▸ **Exercise objective**
In the listing beneath this line, copy exactly the lines starting with the one containing "The height and" and going on through the one containing "the #1066 juniper-virtual-chassis-QFX5100".

▸ **Exercise inputs**

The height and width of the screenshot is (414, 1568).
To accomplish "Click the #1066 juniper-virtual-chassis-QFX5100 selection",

==

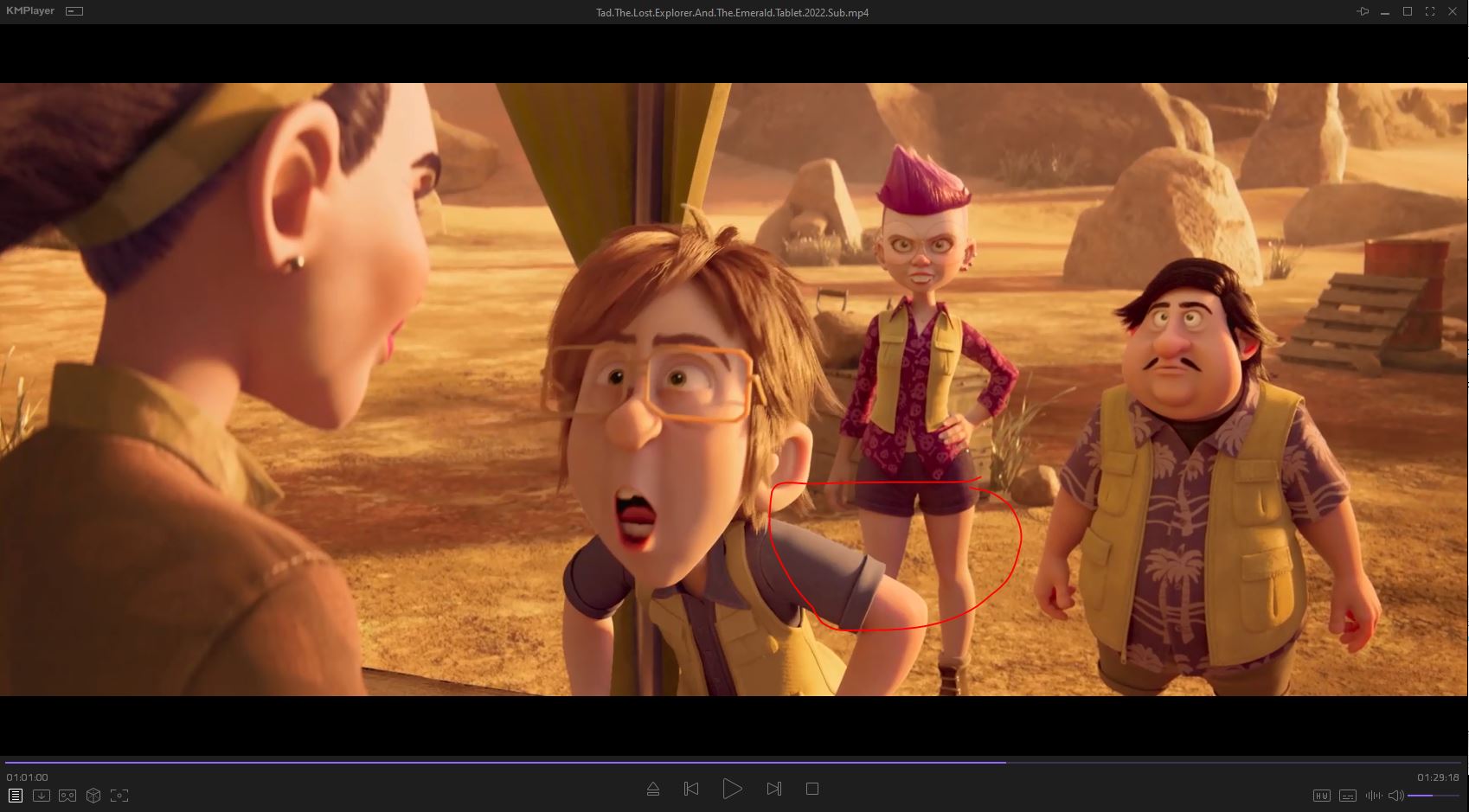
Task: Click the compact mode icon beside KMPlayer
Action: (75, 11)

* * *

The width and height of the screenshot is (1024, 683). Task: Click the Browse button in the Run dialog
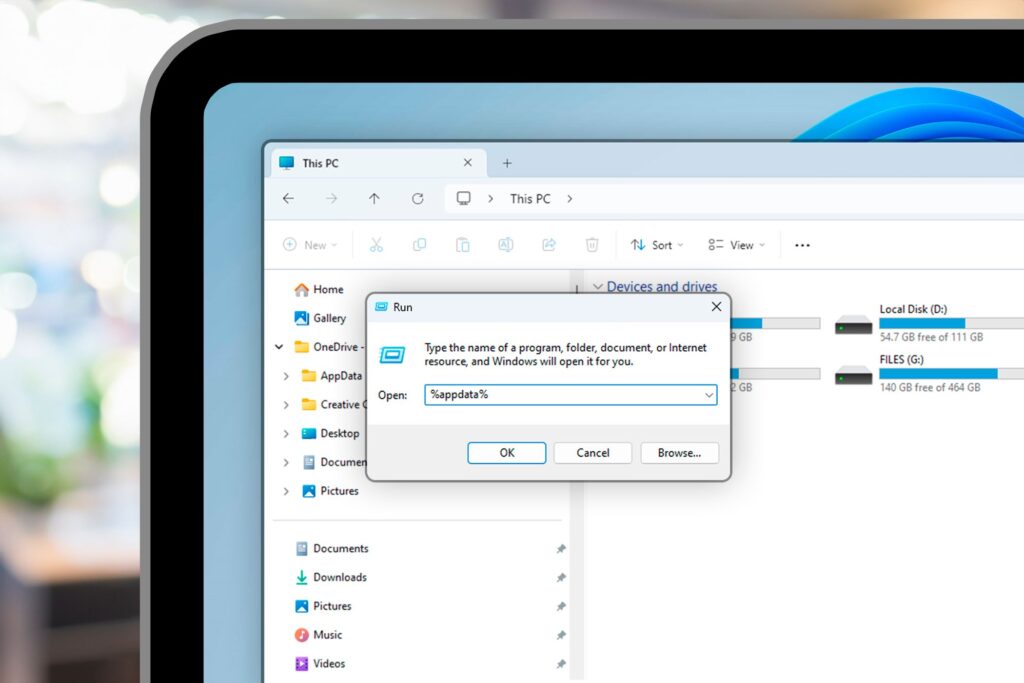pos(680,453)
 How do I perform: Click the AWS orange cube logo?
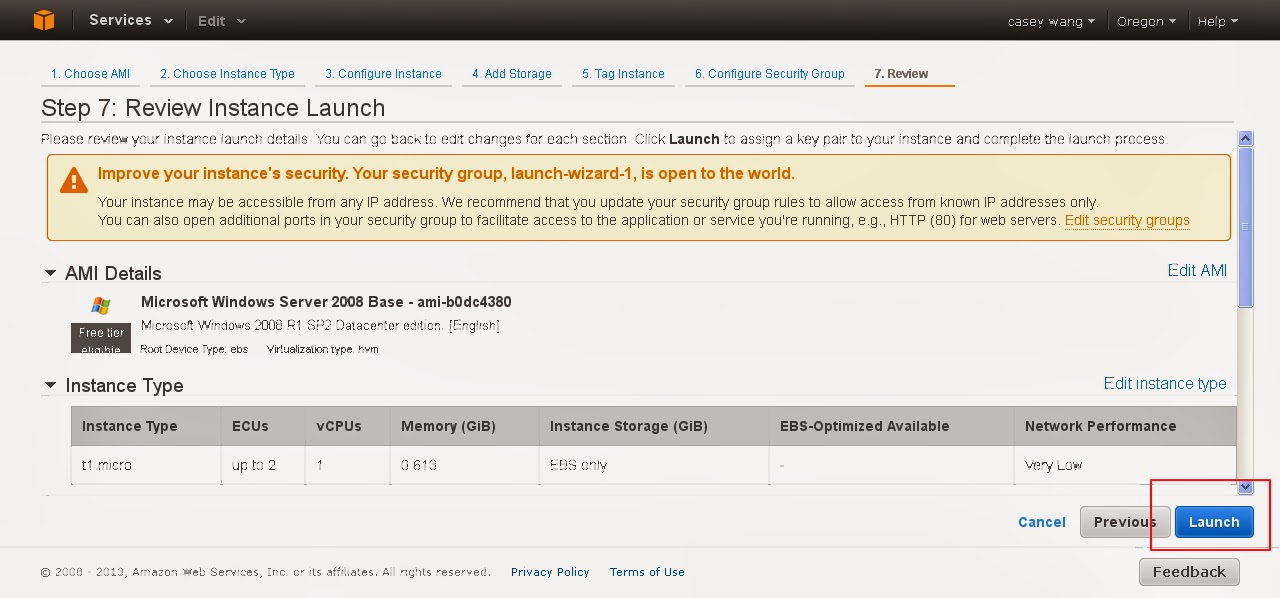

▸ **Written solution**
The height and width of the screenshot is (414, 1568).
To accomplish "Click the #1066 juniper-virtual-chassis-QFX5100 selection",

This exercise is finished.